Items listed in a dataset ::
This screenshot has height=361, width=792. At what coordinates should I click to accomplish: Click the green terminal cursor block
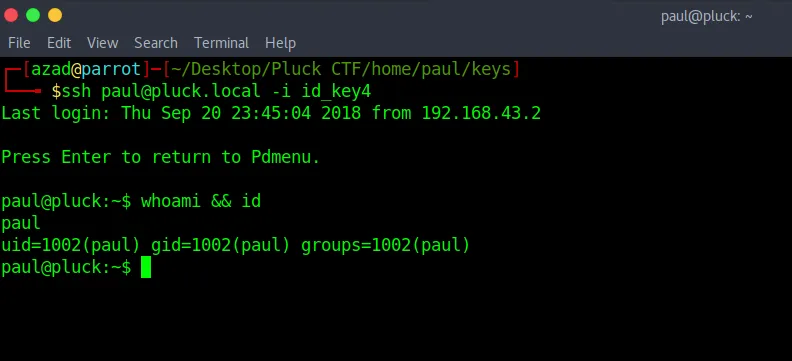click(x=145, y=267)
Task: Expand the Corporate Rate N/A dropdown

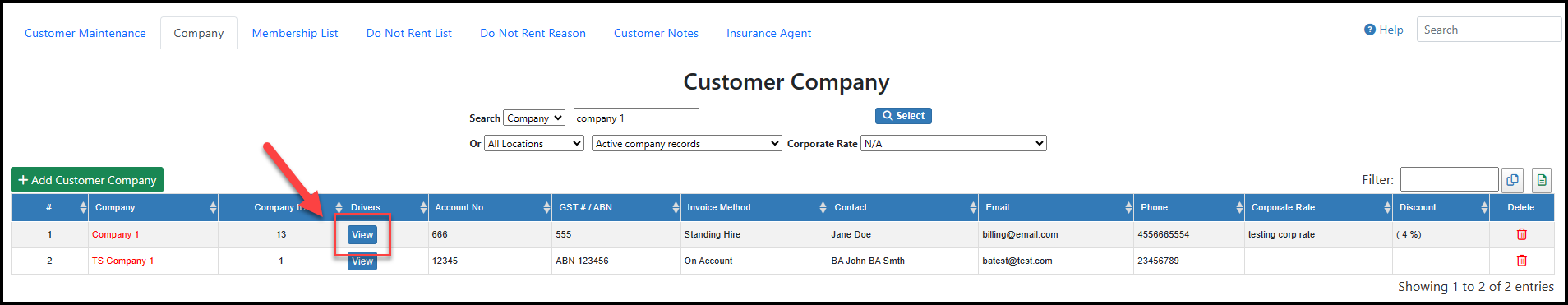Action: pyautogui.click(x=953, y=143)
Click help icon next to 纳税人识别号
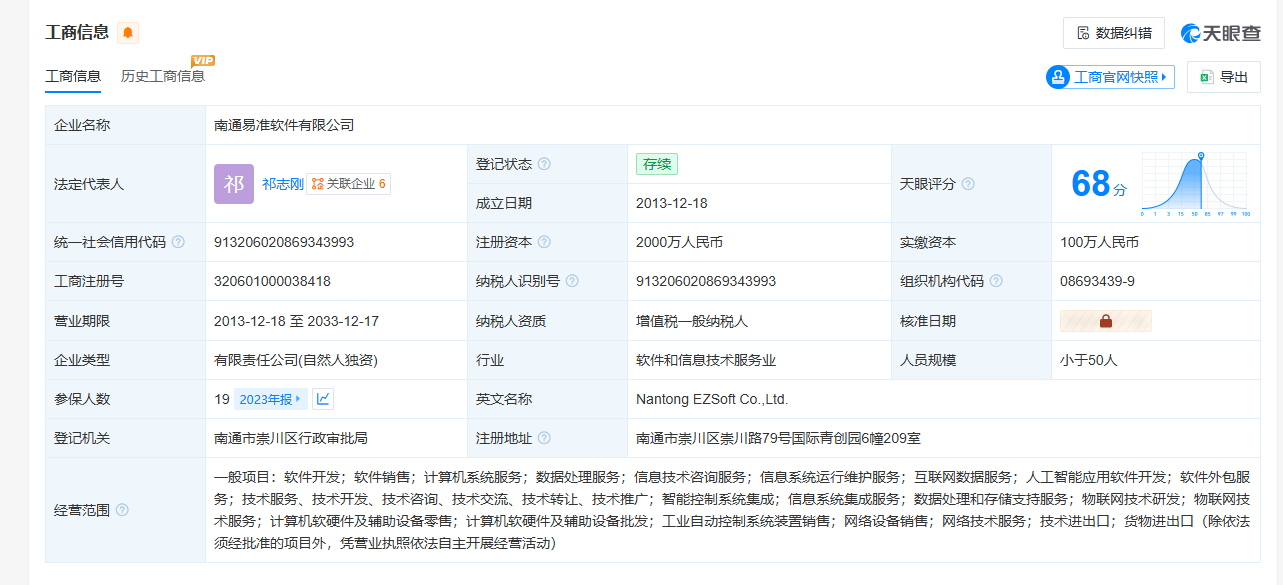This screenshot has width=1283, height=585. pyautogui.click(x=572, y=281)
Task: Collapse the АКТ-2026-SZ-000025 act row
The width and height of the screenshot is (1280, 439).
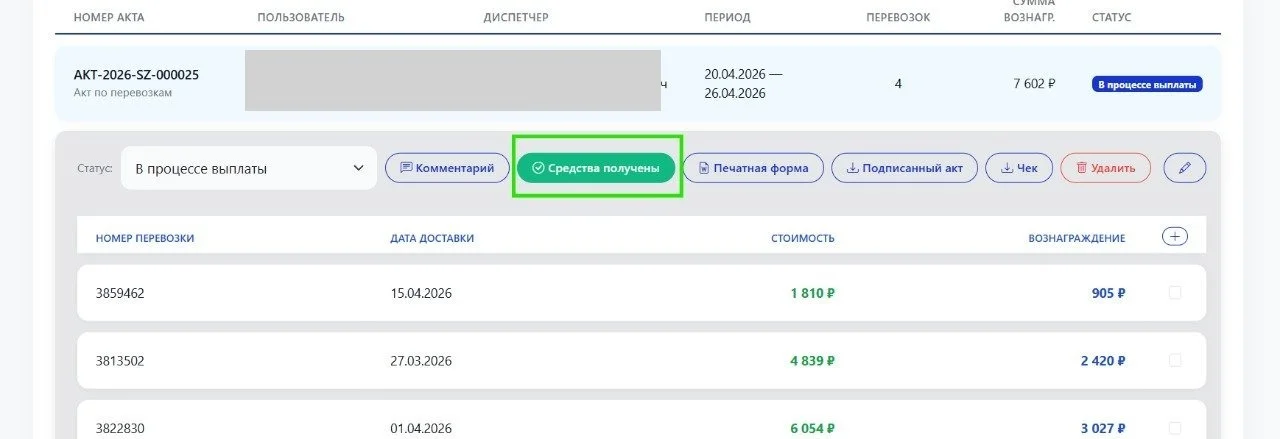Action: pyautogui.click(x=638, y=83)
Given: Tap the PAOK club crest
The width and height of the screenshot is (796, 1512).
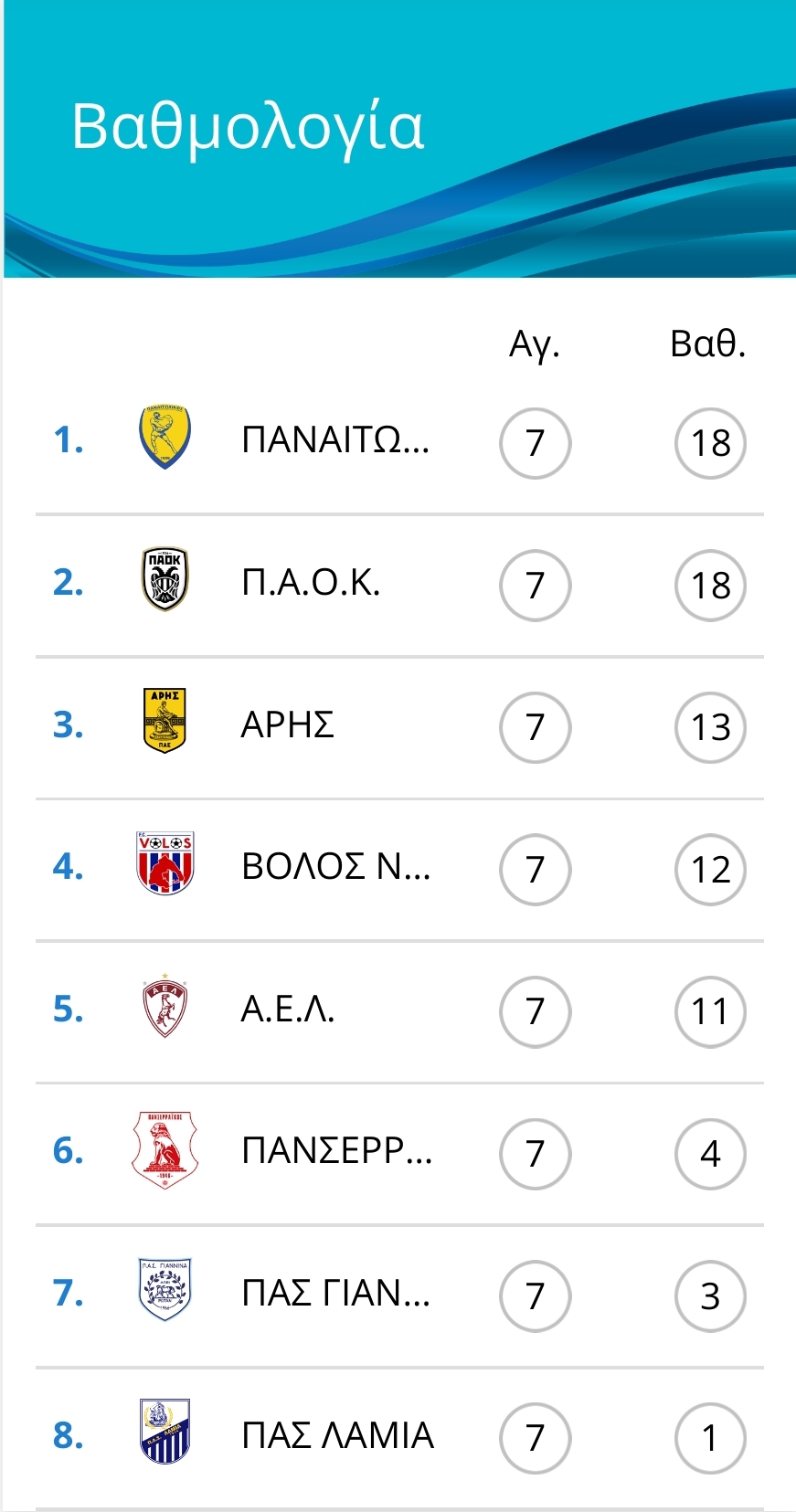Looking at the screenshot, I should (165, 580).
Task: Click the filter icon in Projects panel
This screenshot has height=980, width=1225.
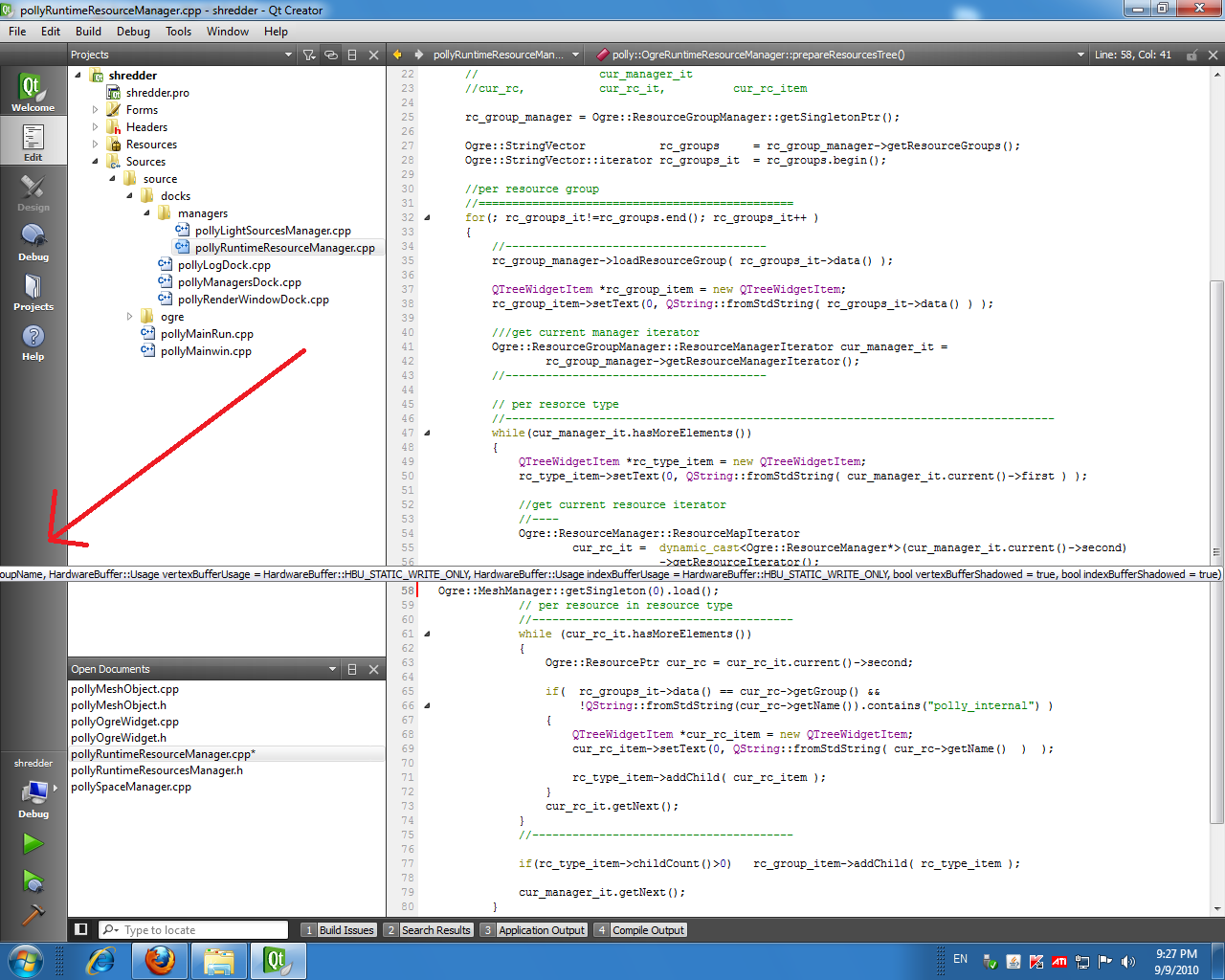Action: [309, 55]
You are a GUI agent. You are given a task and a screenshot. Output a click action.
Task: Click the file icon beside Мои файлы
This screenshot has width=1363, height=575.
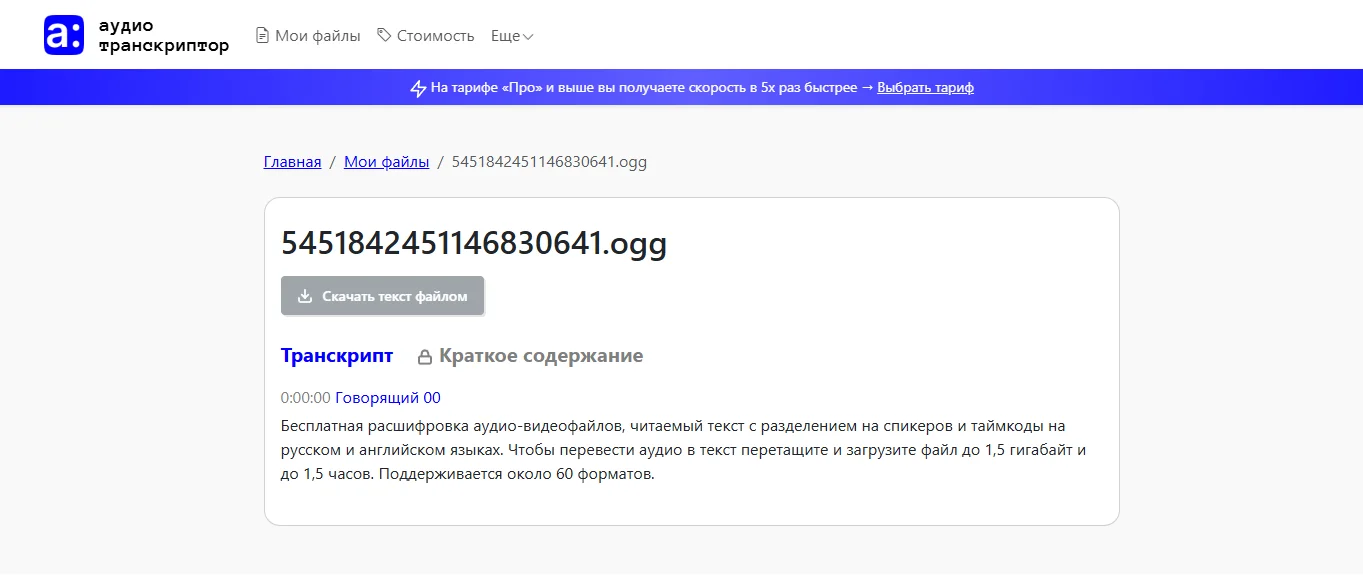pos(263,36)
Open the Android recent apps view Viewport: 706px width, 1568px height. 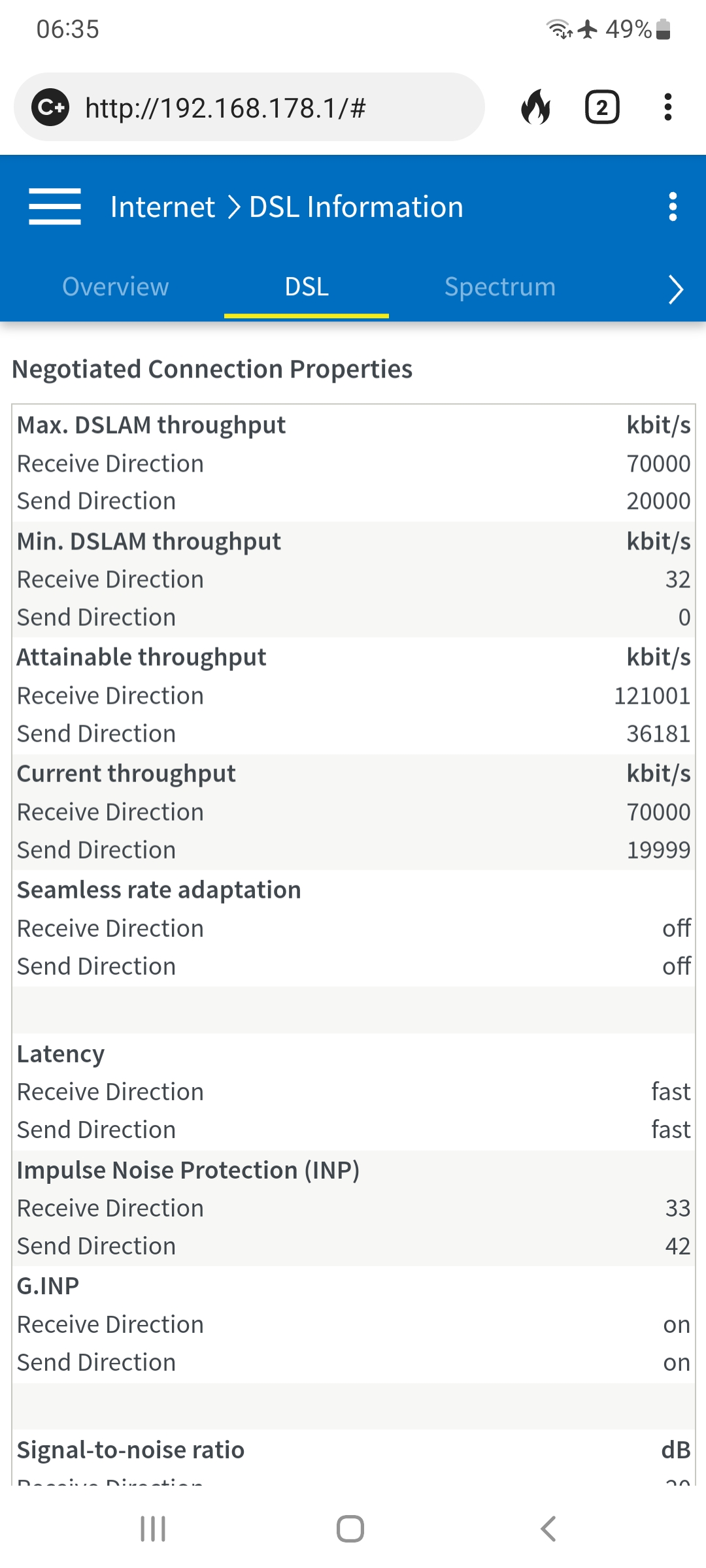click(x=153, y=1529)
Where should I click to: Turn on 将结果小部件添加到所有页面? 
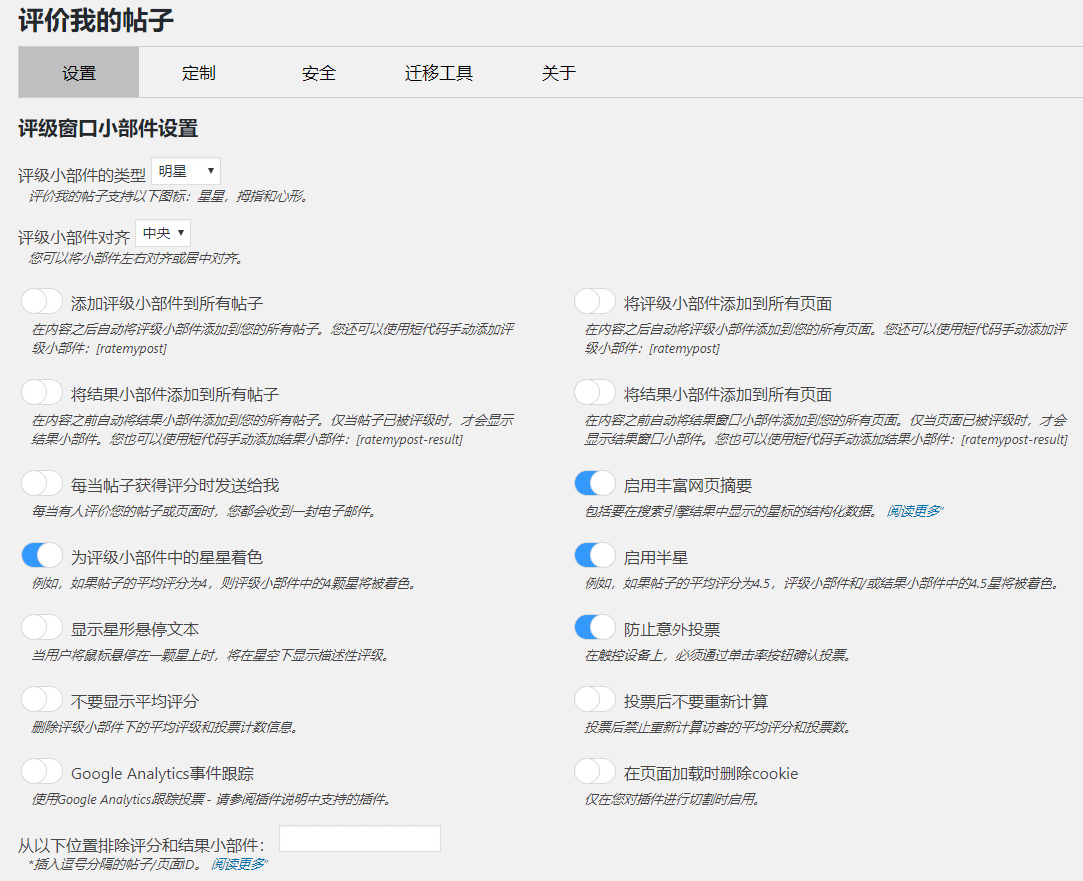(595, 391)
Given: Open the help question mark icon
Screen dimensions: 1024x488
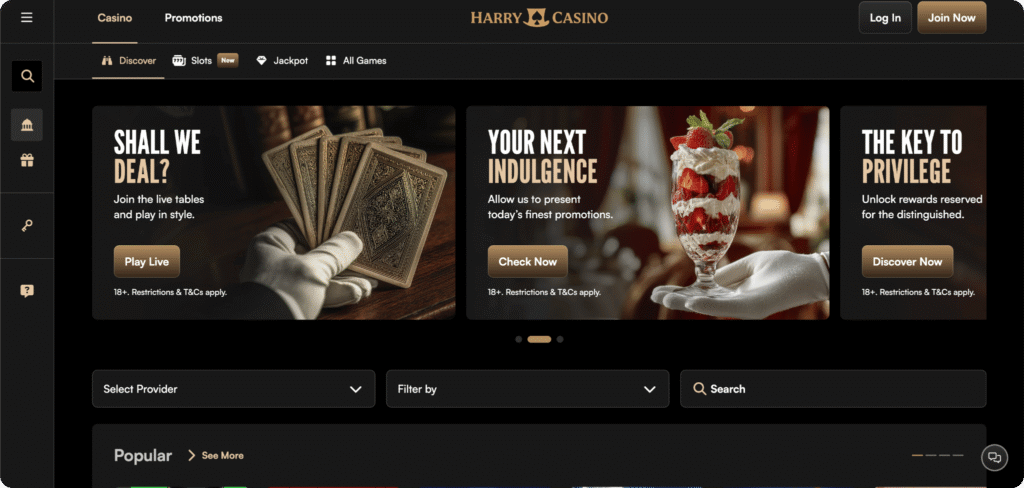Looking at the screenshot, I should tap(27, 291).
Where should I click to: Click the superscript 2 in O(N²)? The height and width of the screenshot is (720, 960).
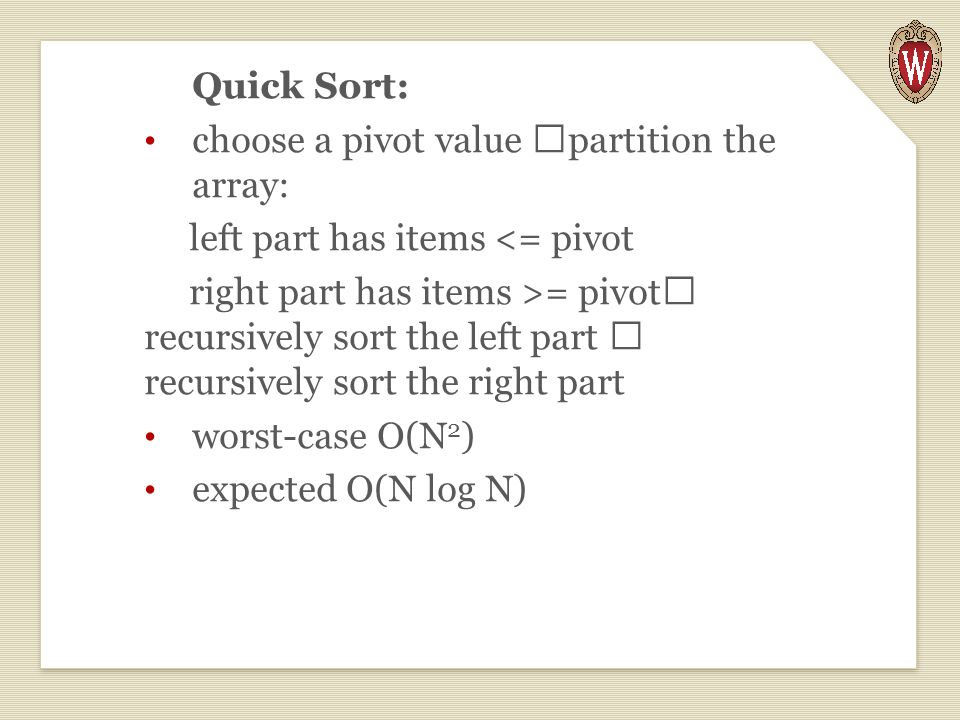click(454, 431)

What is required :: Please output the lines of the records above from the one with "Where should I click to: Turn" through the last, exactly as they appear and with both ends included; skip any pictures and add nothing.

Answer to this task ::
Where should I click to: Turn on 将结果小部件添加到所有页面? 
(595, 391)
Given: Open the help question mark icon
Screen dimensions: 1024x488
Looking at the screenshot, I should tap(27, 291).
Where should I click to: Click the superscript 2 in O(N²)? The height and width of the screenshot is (720, 960).
click(454, 431)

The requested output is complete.